Sunday, June 28, 2015

The "Supreme Court's" ruling "legalizing" same-sex "marriage" has no basis in the Constitution

Our Founding Fathers had a healthy respect for Divine Revelation and Natural Law. Homosexual acts were viewed as crimes against nature. Since the Natural Law is immutable, or unchangeable, they still are.

Which is why, as "Supreme Court" Chief Justice John Roberts stressed in his dissenting view over the court's 5-4 ruling "legalizing" same-sex "marriage," "The majority's decision is an act of will, not legal judgment. The right it announces has no basis in the Constitution or this Court's precedent.."

Roberts added in his dissent. "Just who do we think we are?"  See here.

Precisely.

"It can be safely said that the attitude of the Founders on the subject of homosexuality was precisely that given by William Blackstone in his Commentaries on the Laws--the basis of legal jurisprudence in America and heartily endorsed by numbers of significant Founders. In addressing sodomy (homosexuality), he found the subject so reprehensible that he was ashamed even to discuss it. Nonetheless, he noted:

'What has been here observed . . . [the fact that the punishment fit the crime] ought to be the more clear in proportion as the crime is the more detestable, may be applied to another offence of a still deeper malignity; the infamous crime against nature committed either with man or beast. A crime which ought to be strictly and impartially proved and then as strictly and impartially punished. . . . I will not act so disagreeable part to my readers as well as myself as to dwell any longer upon a subject the very mention of which is a disgrace to human nature [sodomy]. It will be more eligible to imitate in this respect the delicacy of our English law which treats it in its very indictments as a crime not fit to be named; "peccatum illud horribile, inter christianos non nominandum" (that horrible crime not to be named among Christians). A taciturnity observed likewise by the edict of Constantius and Constans: "ubi scelus est id, quod non proficit scire, jubemus insurgere leges, armari jura gladio ultore, ut exquisitis poenis subdantur infames, qui sunt, vel qui futuri sunt, rei" (where that crime is found, which is unfit even to know, we command the law to arise armed with an avenging sword that the infamous men who are, or shall in future be guilty of it, may undergo the most severe punishments).'" (Sir William Blackstone, Commentaries on the Laws of England (Oxford: Clarendon Press, 1769, Vol.
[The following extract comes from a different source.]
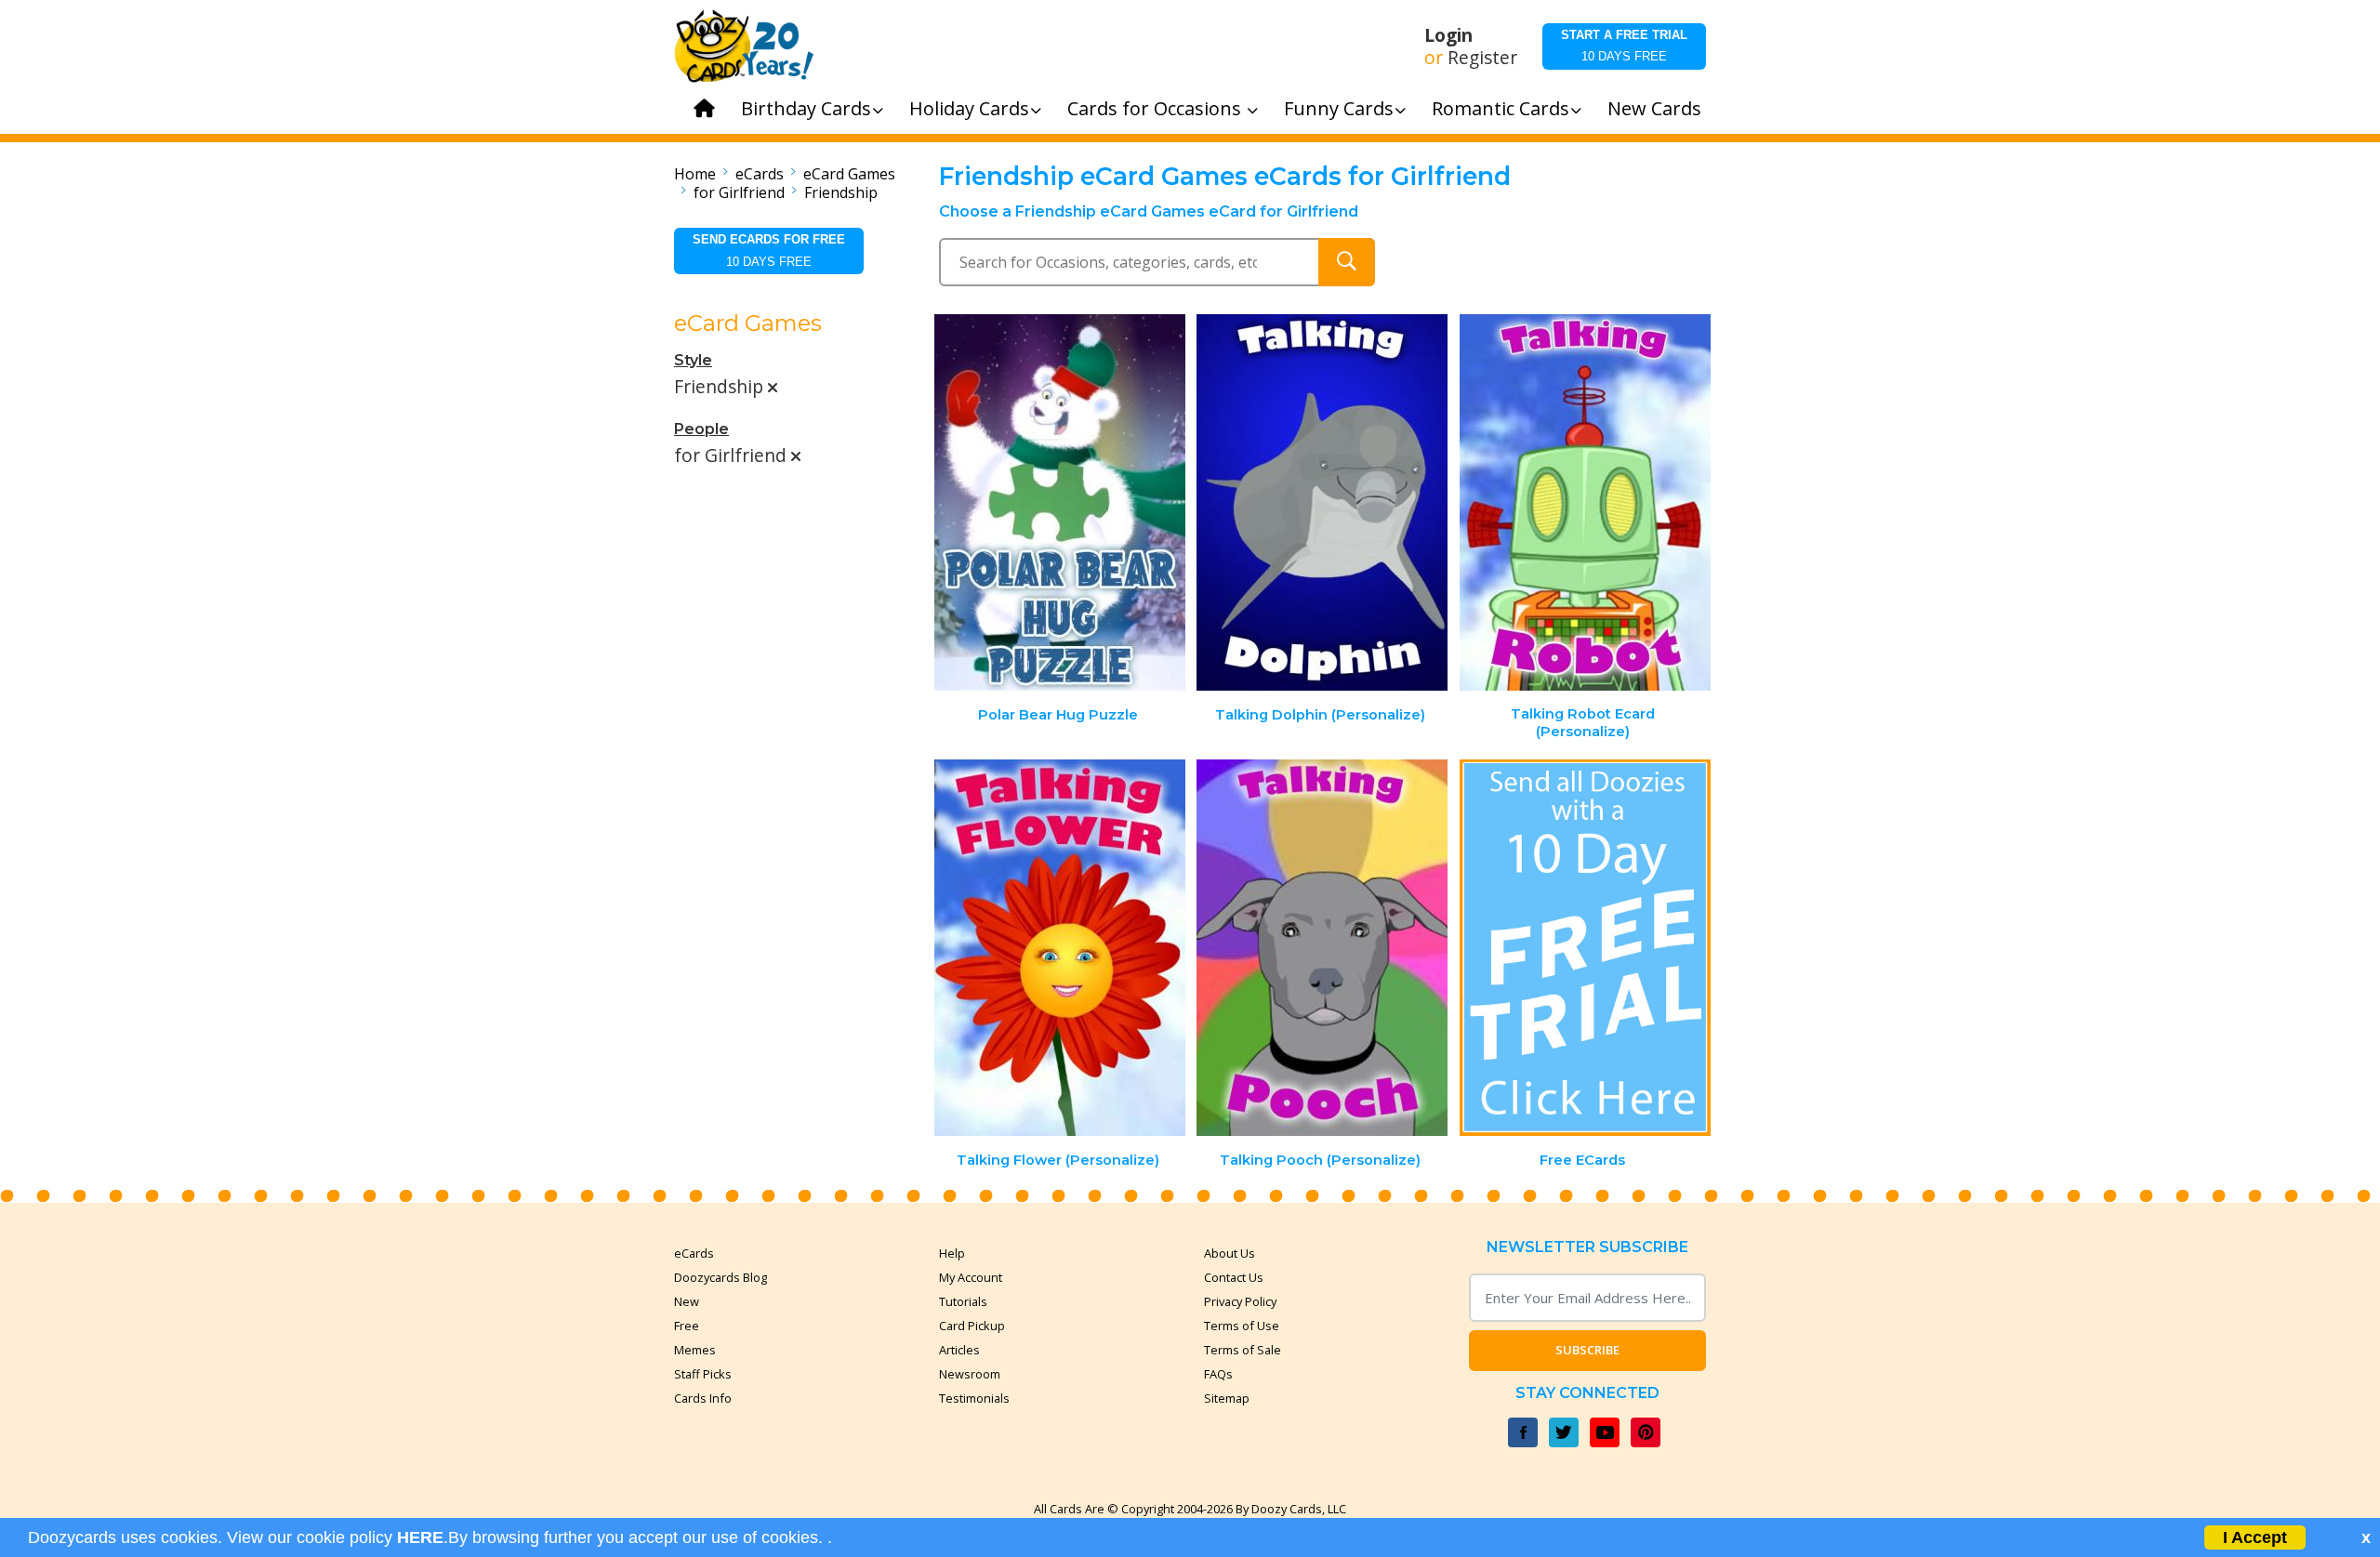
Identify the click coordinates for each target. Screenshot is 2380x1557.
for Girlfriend (739, 192)
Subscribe (1587, 1349)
IV, pp. 215-216).

"Because of the nature of the crime, the penalties for the act of sodomy were often severe. For example, Thomas Jefferson indicated that in his home state of Virginia, "dismemberment" of the offensive organ was the penalty for sodomy. In fact, Jefferson himself authored a bill penalizing sodomy by castration. The laws of the other states showed similar or even more severe penalties:

That the detestable and abominable vice of buggery [sodomy] . . . shall be from henceforth adjudged felony . . . and that every person being thereof convicted by verdict, confession, or outlawry [unlawful flight to avoid prosecution], shall be hanged by the neck until he or she shall be dead.

NEW YORK

That if any man shall lie with mankind as he lieth with womankind, both of them have committed abomination; they both shall be put to death.

CONNECTICUT

Sodomy . . . shall be punished by imprisonment at hard labour in the penitentiary during the natural life or lives of the person or persons convicted of th[is] detestable crime.

GEORGIA

That if any man shall commit the crime against nature with a man or male child . . . every such offender, being duly convicted thereof in the Supreme Judicial Court, shall be punished by solitary imprisonment for such term not exceeding one year and by confinement afterwards to hard labor for such term not exceeding ten years.

MAINE

That if any person or persons shall commit sodomy . . . he or they so offending or committing any of the said crimes within this province, their counsellors, aiders, comforters, and abettors, being convicted thereof as above said, shall suffer as felons. [And] shall forfeit to the Commonwealth all and singular the lands and tenements, goods and chattels, whereof he or she was seized or possessed at the time . . . at the discretion of the court passing the sentence, not exceeding ten years, in the public gaol or house of correction of the county or city in which the offence shall have been committed and be kept at such labor.

PENNSYLVANIA

[T]he detestable and abominable vice of buggery [sodomy] . . . be from henceforth adjudged felony . . . and that the offenders being hereof convicted by verdict, confession, or outlawry [unlawful flight to avoid prosecution], shall suffer such pains of death and losses and penalties of their goods.

SOUTH CAROLINA

That if any man lieth with mankind as he lieth with a woman, they both shall suffer death."


2 comments:

  1. Derek4:41 PM

    It is time to disband the SCOTUS. I agree with Governor Jindal. Enough with the fanatical leftist dictatorship of this court.

    ReplyDelete
  2. Athol/OrangeCatholic5:26 AM

    I know the silence will continue at OLI in Athol. They apparently don't believe in the authoritative teaching of Scripture and Tradition relative to homosexual acts. Silence means acceptance.